With food prices at a 40-year high amid a summer of inflation, more shoppers are flocking to the city’s food pantries. Monthly visits to New York City food pantries and soup kitchens are up 68% compared to 2019, according to food pantry operator City Harvest’s analysis of FeedNYC data.
From January to June of this year, there was a 14% increase in visits to NYC food pantries and soup kitchens.
Linda Harris, a Castle Hill native and mother of four, said she felt priced out of her local supermarket chains where meat, eggs and fresh produce had been pushing the high $5-$7 range per unit. When she visited the Bread of Life food pantry on Elder Avenue, she said it was the first time she felt “relief” food shopping.
“It’s a problem. I remember I spent $90 in one supermarket trip and I know previously the same collection of items would’ve been half as pricey,” said Harris. “These food banks have some of the same stuff, some fresher stuff than these supermarkets do, but it’s much more affordable and within my means as a single mother.”
In the Bronx, there are 77 food pantries and 18 soup kitchens, according to city data. Food insecurity, a measure of the availability of food and individuals’ ability to access it, has been a prevalent issue in the South Bronx where more than 40% of its resident live in poverty.
“We’re in a very scary situation,” said Rabbi Schlomo Nisanov, founder and leader of Kehilat Sephardim Synagogue, one of the 400 food pantries and soup kitchens City Harvest serves across the city. “Inflation is a big thing. Now, we have people struggling to feed the most vulnerable, babies and senior citizens, who are homebound and rely on themselves to take care of them, which is very scary. I feel like things are going to get harder and harder to get by.”
According to City Harvest, their food pantries have rescued and delivered at least 75 million pounds of food this year, sustaining food rescue and delivery operations nearly 20% above pre-pandemic levels. Bronx Works officials say their food pantries provide 3,700 households with emergency food each month.
City Harvest’s partner food pantries saw that their significant rise in foot traffic in 2022 began when inflation took hold and vital government supports, like the federal Child Tax Credit and rent moratoria, expired.

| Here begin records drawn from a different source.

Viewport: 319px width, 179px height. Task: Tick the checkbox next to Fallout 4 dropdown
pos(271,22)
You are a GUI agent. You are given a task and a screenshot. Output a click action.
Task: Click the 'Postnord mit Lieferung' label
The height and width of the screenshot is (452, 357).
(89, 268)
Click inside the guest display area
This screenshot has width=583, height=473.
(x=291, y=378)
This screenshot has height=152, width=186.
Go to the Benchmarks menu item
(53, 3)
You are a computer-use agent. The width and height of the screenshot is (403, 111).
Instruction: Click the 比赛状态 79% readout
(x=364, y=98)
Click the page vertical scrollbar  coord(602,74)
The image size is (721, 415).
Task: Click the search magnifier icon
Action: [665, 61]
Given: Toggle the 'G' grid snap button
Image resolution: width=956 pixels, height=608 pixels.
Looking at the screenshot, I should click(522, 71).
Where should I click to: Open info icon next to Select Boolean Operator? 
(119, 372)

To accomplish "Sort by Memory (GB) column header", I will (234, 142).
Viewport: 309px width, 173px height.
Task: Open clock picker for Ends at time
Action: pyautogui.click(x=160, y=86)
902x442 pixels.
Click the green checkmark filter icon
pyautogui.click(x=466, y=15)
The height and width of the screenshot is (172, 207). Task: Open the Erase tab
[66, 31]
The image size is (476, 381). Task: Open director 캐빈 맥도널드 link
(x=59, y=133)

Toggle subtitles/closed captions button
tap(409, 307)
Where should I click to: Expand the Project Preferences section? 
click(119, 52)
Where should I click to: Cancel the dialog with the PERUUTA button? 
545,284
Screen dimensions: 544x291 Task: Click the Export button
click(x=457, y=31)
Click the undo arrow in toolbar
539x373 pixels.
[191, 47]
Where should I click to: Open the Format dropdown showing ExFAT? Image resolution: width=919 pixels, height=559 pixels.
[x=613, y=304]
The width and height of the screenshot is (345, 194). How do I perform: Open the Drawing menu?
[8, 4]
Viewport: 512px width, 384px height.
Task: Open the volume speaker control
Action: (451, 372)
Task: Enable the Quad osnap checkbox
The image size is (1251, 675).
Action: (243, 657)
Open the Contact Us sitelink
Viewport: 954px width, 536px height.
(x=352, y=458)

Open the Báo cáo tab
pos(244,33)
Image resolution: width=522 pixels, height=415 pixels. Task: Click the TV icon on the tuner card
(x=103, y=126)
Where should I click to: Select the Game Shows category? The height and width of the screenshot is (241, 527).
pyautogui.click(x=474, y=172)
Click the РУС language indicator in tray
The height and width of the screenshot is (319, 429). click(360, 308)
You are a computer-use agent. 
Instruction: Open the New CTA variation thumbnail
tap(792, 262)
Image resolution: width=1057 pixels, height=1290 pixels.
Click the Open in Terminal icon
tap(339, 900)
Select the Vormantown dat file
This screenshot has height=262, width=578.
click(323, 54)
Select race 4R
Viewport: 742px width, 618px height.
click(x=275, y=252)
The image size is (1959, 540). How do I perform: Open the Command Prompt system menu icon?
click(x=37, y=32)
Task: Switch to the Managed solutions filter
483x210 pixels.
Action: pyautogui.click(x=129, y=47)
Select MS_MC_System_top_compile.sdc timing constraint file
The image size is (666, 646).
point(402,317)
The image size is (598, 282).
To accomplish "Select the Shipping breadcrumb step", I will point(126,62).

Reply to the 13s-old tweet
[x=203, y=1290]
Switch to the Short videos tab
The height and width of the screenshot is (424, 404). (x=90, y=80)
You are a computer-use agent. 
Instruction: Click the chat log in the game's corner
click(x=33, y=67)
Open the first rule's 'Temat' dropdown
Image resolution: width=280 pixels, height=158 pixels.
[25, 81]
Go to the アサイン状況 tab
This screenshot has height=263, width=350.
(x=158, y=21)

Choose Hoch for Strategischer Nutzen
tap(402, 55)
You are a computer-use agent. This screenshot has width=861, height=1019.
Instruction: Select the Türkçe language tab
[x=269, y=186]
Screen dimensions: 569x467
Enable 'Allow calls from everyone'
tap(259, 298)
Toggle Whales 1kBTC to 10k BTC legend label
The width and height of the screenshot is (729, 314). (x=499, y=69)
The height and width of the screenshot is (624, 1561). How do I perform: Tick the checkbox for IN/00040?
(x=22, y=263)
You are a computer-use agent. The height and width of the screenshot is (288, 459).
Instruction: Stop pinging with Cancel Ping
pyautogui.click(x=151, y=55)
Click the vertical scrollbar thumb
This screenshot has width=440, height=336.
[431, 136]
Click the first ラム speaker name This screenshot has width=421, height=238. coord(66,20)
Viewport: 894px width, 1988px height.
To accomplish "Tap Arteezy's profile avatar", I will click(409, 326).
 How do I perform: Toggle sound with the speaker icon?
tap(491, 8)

“With prices surging for necessities like food, childcare and rent, all New Yorkers have to step up to help our neighbors in need,” said City Harvest CEO Jilly Stephens. “From the White House hunger summit later this month to our work with our network of more than 400 partner food pantries and soup kitchens, this Hunger Action Month we will work with countless everyday New Yorkers to ensure that all of our neighbors have the nutritious food they need to thrive — one day, one meal, one New Yorker at a time.”
Inflation has eased somewhat since its strong rise in spring, with a noticeable drop in nationwide gas prices. However, food prices are still really high, — in particular, cereal, which has been a main driver of food price increases in recent months — according to Erin Collier, an economist at the UN’s Food and Agriculture Organization in an interview with Bloomberg TV.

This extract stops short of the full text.